Emit all the data exactly as provided.

[[ Given data open ]]

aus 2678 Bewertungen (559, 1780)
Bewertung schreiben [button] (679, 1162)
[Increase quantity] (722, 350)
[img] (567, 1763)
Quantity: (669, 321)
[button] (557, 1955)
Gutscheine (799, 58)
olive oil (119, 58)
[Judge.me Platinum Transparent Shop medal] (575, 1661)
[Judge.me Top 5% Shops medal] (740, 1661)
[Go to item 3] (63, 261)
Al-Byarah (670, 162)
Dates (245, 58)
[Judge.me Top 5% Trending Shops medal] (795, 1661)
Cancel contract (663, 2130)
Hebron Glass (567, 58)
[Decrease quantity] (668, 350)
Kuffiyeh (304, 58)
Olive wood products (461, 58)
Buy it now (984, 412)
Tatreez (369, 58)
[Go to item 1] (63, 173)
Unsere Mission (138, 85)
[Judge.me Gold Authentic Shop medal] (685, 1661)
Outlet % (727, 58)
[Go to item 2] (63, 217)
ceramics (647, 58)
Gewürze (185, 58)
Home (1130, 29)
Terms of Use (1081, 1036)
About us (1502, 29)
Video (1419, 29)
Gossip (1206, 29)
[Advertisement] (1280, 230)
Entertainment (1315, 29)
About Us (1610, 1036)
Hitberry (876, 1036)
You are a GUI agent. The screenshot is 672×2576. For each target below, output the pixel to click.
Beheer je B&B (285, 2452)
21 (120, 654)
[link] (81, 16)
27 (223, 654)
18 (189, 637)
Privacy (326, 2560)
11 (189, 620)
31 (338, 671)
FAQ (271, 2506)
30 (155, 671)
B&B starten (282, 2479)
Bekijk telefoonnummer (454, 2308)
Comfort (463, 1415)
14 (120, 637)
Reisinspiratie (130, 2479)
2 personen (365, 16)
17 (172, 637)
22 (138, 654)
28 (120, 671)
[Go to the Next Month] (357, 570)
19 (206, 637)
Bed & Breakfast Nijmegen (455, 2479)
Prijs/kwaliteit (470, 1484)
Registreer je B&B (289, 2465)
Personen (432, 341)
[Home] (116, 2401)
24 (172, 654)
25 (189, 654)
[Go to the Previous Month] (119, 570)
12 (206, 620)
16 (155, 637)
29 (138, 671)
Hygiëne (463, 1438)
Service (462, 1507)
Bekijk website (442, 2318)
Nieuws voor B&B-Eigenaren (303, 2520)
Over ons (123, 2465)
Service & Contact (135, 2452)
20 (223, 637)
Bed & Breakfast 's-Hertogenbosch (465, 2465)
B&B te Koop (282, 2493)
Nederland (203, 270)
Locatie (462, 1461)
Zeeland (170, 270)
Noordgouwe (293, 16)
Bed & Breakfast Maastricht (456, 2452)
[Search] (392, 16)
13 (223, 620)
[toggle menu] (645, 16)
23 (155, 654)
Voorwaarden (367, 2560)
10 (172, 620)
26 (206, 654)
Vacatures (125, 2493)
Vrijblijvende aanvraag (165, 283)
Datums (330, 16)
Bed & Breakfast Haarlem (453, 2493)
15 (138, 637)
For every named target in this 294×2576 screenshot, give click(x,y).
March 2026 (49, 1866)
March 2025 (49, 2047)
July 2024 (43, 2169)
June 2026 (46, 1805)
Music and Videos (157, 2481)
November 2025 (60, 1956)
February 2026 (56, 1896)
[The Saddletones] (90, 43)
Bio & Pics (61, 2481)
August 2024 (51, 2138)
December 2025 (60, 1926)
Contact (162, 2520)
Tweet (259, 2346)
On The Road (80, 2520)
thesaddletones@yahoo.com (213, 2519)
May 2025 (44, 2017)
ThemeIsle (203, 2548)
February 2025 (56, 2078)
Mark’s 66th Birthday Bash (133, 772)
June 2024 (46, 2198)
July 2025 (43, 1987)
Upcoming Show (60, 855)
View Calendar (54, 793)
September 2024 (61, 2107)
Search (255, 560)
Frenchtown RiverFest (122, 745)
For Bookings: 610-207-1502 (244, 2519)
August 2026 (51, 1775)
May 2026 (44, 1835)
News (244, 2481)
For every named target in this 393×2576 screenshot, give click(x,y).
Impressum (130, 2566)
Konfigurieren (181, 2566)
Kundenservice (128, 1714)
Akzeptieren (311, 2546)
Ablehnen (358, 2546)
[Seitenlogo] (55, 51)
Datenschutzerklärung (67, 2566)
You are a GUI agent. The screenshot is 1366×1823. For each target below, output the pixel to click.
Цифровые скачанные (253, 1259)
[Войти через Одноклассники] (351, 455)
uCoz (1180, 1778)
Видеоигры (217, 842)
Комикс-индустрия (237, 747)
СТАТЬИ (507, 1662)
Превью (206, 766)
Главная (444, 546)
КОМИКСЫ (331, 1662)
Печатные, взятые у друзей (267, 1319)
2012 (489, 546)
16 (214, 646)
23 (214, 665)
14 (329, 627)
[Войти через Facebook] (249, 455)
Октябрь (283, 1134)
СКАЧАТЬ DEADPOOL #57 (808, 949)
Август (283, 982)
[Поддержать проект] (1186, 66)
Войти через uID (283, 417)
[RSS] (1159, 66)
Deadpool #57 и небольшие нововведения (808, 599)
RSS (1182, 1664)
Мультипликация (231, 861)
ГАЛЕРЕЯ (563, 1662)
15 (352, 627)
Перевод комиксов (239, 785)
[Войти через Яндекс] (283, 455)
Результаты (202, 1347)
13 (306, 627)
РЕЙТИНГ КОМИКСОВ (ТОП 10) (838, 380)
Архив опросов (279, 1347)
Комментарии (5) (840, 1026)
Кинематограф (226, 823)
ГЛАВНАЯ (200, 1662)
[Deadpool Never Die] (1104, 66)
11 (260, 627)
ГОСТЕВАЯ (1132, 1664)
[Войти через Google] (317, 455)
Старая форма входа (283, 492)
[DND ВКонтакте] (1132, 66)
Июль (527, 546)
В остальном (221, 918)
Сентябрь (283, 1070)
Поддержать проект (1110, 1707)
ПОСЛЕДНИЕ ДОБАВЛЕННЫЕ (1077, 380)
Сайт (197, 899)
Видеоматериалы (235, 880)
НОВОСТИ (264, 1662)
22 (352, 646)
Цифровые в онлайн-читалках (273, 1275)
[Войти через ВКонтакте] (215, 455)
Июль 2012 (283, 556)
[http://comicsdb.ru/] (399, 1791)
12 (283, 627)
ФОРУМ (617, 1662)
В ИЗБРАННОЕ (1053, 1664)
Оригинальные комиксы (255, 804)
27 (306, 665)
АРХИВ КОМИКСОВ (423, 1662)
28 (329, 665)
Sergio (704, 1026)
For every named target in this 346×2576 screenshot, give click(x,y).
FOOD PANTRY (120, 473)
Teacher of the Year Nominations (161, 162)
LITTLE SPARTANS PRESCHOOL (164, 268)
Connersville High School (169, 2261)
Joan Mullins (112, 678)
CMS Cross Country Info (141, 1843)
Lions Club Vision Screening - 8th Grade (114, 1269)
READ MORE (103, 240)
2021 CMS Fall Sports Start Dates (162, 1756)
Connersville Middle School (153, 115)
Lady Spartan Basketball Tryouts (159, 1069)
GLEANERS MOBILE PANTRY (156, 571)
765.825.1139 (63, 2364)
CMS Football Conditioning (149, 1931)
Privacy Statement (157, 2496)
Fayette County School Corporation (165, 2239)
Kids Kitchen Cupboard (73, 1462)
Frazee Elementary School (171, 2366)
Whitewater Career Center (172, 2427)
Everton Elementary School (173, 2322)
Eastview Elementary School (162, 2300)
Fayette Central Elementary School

[[ Given data closed ]]

» **Finished exercise**:
aus 2678 Bewertungen (559, 1780)
Bewertung schreiben [button] (679, 1162)
[Increase quantity] (722, 350)
[img] (567, 1763)
Quantity: (669, 321)
[button] (557, 1955)
Gutscheine (799, 58)
olive oil (119, 58)
[Judge.me Platinum Transparent Shop medal] (575, 1661)
[Judge.me Top 5% Shops medal] (740, 1661)
[Go to item 3] (63, 261)
Al-Byarah (670, 162)
Dates (245, 58)
[Judge.me Top 5% Trending Shops medal] (795, 1661)
Cancel contract (663, 2130)
Hebron Glass (567, 58)
[Decrease quantity] (668, 350)
Kuffiyeh (304, 58)
Olive wood products (461, 58)
Buy it now (984, 412)
Tatreez (369, 58)
[Go to item 1] (63, 173)
Unsere Mission (138, 85)
[Judge.me Gold Authentic Shop medal] (685, 1661)
Outlet % (727, 58)
[Go to item 2] (63, 217)
ceramics (647, 58)
Gewürze (185, 58)
Home (1130, 29)
Terms of Use (1081, 1036)
About us (1502, 29)
Video (1419, 29)
Gossip (1206, 29)
[Advertisement] (1280, 230)
Entertainment (1315, 29)
About Us (1610, 1036)
Hitberry (876, 1036)
You are a GUI agent. The screenshot is 672×2576. For each target below, output the pixel to click.
Beheer je B&B (285, 2452)
21 (120, 654)
[link] (81, 16)
27 (223, 654)
18 (189, 637)
Privacy (326, 2560)
11 (189, 620)
31 (338, 671)
FAQ (271, 2506)
30 (155, 671)
B&B starten (282, 2479)
Bekijk telefoonnummer (454, 2308)
Comfort (463, 1415)
14 (120, 637)
Reisinspiratie (130, 2479)
2 personen (365, 16)
17 (172, 637)
22 (138, 654)
28 (120, 671)
[Go to the Next Month] (357, 570)
19 (206, 637)
Bed & Breakfast Nijmegen (455, 2479)
Prijs/kwaliteit (470, 1484)
Registreer je B&B (289, 2465)
Personen (432, 341)
[Home] (116, 2401)
24 (172, 654)
25 (189, 654)
[Go to the Previous Month] (119, 570)
12 (206, 620)
16 (155, 637)
29 (138, 671)
Hygiëne (463, 1438)
Service (462, 1507)
Bekijk website (442, 2318)
Nieuws voor B&B-Eigenaren (303, 2520)
Over ons (123, 2465)
Service & Contact (135, 2452)
20 (223, 637)
Bed & Breakfast 's-Hertogenbosch (465, 2465)
B&B te Koop (282, 2493)
Nederland (203, 270)
Locatie (462, 1461)
Zeeland (170, 270)
Noordgouwe (293, 16)
Bed & Breakfast Maastricht (456, 2452)
[Search] (392, 16)
13 (223, 620)
[toggle menu] (645, 16)
23 (155, 654)
Voorwaarden (367, 2560)
10 (172, 620)
26 (206, 654)
Vacatures (125, 2493)
Vrijblijvende aanvraag (165, 283)
Datums (330, 16)
Bed & Breakfast Haarlem (453, 2493)
15 (138, 637)
For every named target in this 294×2576 screenshot, give click(x,y).
March 2026 (49, 1866)
March 2025 (49, 2047)
July 2024 (43, 2169)
June 2026 (46, 1805)
Music and Videos (157, 2481)
November 2025 (60, 1956)
February 2026 (56, 1896)
[The Saddletones] (90, 43)
Bio & Pics (61, 2481)
August 2024 (51, 2138)
December 2025 (60, 1926)
Contact (162, 2520)
Tweet (259, 2346)
On The Road (80, 2520)
thesaddletones@yahoo.com (213, 2519)
May 2025 (44, 2017)
ThemeIsle (203, 2548)
February 2025 (56, 2078)
Mark’s 66th Birthday Bash (133, 772)
June 2024 (46, 2198)
July 2025 (43, 1987)
Upcoming Show (60, 855)
View Calendar (54, 793)
September 2024 (61, 2107)
Search (255, 560)
Frenchtown RiverFest (122, 745)
For Bookings: 610-207-1502 (244, 2519)
August 2026 (51, 1775)
May 2026 (44, 1835)
News (244, 2481)
For every named target in this 393×2576 screenshot, give click(x,y).
Impressum (130, 2566)
Konfigurieren (181, 2566)
Kundenservice (128, 1714)
Akzeptieren (311, 2546)
Ablehnen (358, 2546)
[Seitenlogo] (55, 51)
Datenschutzerklärung (67, 2566)
You are a GUI agent. The screenshot is 1366×1823. For each target below, output the pixel to click.
Цифровые скачанные (253, 1259)
[Войти через Одноклассники] (351, 455)
uCoz (1180, 1778)
Видеоигры (217, 842)
Комикс-индустрия (237, 747)
СТАТЬИ (507, 1662)
Превью (206, 766)
Главная (444, 546)
КОМИКСЫ (331, 1662)
Печатные, взятые у друзей (267, 1319)
2012 (489, 546)
16 (214, 646)
23 (214, 665)
14 (329, 627)
[Войти через Facebook] (249, 455)
Октябрь (283, 1134)
СКАЧАТЬ DEADPOOL #57 (808, 949)
Август (283, 982)
[Поддержать проект] (1186, 66)
Войти через uID (283, 417)
[RSS] (1159, 66)
Deadpool #57 и небольшие нововведения (808, 599)
RSS (1182, 1664)
Мультипликация (231, 861)
ГАЛЕРЕЯ (563, 1662)
15 (352, 627)
Перевод комиксов (239, 785)
[Войти через Яндекс] (283, 455)
Результаты (202, 1347)
13 (306, 627)
РЕЙТИНГ КОМИКСОВ (ТОП 10) (838, 380)
Архив опросов (279, 1347)
Комментарии (5) (840, 1026)
Кинематограф (226, 823)
ГЛАВНАЯ (200, 1662)
[Deadpool Never Die] (1104, 66)
11 (260, 627)
ГОСТЕВАЯ (1132, 1664)
[Войти через Google] (317, 455)
Старая форма входа (283, 492)
[DND ВКонтакте] (1132, 66)
Июль (527, 546)
В остальном (221, 918)
Сентябрь (283, 1070)
Поддержать проект (1110, 1707)
ПОСЛЕДНИЕ ДОБАВЛЕННЫЕ (1077, 380)
Сайт (197, 899)
Видеоматериалы (235, 880)
НОВОСТИ (264, 1662)
22 (352, 646)
Цифровые в онлайн-читалках (273, 1275)
[Войти через ВКонтакте] (215, 455)
Июль 2012 (283, 556)
[http://comicsdb.ru/] (399, 1791)
12 (283, 627)
ФОРУМ (617, 1662)
В ИЗБРАННОЕ (1053, 1664)
Оригинальные комиксы (255, 804)
27 (306, 665)
АРХИВ КОМИКСОВ (423, 1662)
28 (329, 665)
Sergio (704, 1026)
For every named target in this 346×2576 screenshot, give click(x,y).
FOOD PANTRY (120, 473)
Teacher of the Year Nominations (161, 162)
LITTLE SPARTANS PRESCHOOL (164, 268)
Connersville High School (169, 2261)
Joan Mullins (112, 678)
CMS Cross Country Info (141, 1843)
Lions Club Vision Screening - 8th Grade (114, 1269)
READ MORE (103, 240)
2021 CMS Fall Sports Start Dates (162, 1756)
Connersville Middle School (153, 115)
Lady Spartan Basketball Tryouts (159, 1069)
GLEANERS MOBILE PANTRY (156, 571)
765.825.1139 (63, 2364)
CMS Football Conditioning (149, 1931)
Privacy Statement (157, 2496)
Fayette County School Corporation (165, 2239)
Kids Kitchen Cupboard (73, 1462)
Frazee Elementary School (171, 2366)
Whitewater Career Center (172, 2427)
Everton Elementary School (173, 2322)
Eastview Elementary School (162, 2300)
Fayette Central Elementary School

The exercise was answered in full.